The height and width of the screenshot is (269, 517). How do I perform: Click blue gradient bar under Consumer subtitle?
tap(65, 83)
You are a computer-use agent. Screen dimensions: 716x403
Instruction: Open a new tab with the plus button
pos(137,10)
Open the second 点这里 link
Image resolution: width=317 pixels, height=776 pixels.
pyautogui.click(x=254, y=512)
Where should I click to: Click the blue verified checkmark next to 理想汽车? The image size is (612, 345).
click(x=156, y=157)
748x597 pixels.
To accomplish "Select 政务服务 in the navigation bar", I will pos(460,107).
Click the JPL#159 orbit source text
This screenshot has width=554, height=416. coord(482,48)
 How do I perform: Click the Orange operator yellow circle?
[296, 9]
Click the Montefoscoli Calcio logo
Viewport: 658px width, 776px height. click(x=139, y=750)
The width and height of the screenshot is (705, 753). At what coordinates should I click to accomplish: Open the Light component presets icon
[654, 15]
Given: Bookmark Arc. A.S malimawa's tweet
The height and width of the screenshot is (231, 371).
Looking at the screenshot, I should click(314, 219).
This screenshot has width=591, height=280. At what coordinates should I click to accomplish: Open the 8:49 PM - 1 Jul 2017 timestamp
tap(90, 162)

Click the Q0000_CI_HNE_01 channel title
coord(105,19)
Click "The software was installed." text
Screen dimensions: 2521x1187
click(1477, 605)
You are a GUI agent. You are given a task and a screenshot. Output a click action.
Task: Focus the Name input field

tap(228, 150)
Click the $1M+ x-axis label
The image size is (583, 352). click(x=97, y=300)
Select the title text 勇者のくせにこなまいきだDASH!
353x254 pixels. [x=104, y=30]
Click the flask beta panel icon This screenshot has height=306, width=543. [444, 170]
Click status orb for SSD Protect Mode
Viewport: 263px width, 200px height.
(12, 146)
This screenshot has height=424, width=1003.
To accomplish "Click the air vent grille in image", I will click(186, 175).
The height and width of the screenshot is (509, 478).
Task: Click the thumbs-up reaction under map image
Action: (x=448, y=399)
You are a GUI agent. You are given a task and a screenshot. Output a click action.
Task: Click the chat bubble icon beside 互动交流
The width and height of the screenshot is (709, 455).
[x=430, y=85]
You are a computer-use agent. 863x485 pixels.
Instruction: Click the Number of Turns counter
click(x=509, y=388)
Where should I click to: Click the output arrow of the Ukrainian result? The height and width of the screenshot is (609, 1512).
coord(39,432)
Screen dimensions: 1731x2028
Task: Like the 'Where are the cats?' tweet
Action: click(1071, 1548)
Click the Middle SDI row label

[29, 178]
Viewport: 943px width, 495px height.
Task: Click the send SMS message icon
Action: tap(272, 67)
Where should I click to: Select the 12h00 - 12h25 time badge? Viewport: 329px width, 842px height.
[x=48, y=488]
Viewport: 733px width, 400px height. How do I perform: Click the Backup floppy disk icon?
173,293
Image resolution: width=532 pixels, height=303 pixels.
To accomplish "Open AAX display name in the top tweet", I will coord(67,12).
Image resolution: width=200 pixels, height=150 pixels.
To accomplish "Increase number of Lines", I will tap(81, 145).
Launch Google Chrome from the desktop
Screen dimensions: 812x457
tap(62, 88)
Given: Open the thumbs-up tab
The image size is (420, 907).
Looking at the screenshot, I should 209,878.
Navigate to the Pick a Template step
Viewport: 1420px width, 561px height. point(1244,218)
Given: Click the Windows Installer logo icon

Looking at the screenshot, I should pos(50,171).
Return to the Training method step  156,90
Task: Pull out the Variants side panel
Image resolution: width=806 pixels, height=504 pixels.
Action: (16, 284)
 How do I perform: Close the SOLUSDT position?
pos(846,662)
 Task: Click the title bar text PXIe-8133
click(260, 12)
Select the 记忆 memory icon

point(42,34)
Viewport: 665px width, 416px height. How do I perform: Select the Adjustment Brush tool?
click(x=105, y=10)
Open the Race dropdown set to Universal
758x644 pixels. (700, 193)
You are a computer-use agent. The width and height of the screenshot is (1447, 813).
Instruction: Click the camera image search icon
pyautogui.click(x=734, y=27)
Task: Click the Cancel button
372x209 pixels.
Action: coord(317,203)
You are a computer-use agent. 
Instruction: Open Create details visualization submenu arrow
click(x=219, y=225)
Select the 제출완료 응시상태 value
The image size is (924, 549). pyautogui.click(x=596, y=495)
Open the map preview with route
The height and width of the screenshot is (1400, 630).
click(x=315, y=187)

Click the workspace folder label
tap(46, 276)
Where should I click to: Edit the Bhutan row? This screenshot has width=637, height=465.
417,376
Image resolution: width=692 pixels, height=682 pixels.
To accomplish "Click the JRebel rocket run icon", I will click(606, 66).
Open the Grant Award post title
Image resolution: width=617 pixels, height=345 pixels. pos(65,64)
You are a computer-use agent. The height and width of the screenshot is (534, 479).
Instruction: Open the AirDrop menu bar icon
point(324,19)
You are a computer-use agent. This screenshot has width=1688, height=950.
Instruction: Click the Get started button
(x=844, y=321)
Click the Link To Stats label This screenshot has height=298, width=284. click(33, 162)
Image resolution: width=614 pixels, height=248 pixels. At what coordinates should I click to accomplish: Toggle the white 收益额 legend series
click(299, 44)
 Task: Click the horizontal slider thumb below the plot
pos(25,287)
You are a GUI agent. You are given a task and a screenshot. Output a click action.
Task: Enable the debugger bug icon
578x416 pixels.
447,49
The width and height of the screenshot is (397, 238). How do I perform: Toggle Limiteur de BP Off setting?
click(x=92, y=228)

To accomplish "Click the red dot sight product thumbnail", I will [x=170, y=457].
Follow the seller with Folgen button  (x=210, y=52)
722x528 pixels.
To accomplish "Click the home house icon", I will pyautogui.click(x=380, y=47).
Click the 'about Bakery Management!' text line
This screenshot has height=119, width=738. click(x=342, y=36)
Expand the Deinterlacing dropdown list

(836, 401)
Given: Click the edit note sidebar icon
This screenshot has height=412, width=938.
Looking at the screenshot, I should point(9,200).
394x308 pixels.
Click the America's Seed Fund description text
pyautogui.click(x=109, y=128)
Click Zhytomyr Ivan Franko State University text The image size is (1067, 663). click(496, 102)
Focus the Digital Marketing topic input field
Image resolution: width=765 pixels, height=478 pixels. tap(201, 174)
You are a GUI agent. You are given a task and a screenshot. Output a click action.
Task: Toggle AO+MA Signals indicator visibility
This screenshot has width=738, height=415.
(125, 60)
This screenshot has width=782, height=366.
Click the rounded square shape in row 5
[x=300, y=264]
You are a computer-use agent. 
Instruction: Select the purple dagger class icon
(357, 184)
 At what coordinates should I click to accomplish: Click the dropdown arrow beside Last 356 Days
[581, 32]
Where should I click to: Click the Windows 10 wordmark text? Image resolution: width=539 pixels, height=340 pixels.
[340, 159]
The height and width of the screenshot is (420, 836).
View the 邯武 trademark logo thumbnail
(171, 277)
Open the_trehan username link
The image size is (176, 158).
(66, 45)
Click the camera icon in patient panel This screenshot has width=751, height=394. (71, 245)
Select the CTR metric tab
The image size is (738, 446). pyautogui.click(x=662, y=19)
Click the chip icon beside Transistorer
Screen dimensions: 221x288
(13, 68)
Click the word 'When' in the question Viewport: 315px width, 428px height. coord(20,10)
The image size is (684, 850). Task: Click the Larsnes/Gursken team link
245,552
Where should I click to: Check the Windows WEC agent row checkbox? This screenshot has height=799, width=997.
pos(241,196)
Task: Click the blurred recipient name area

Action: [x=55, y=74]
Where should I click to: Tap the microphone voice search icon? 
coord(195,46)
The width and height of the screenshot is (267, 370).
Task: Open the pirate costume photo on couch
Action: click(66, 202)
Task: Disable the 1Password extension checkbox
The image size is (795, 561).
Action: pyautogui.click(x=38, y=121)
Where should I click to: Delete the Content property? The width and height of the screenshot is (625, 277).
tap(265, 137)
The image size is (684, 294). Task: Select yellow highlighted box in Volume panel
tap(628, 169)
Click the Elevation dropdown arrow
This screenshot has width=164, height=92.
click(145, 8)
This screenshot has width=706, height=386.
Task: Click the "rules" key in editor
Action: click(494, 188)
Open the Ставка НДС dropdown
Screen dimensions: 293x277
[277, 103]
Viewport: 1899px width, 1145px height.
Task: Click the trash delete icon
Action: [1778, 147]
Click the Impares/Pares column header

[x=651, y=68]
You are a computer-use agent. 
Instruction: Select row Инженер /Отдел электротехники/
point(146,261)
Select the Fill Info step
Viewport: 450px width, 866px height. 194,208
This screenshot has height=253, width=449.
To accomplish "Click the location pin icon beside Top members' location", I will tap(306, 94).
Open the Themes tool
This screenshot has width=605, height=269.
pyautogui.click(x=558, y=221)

# [THE TASK]
Please tally the lines of the entries that contain the string "computer" and reply with the count alone.

# [WRITTEN ANSWER]
8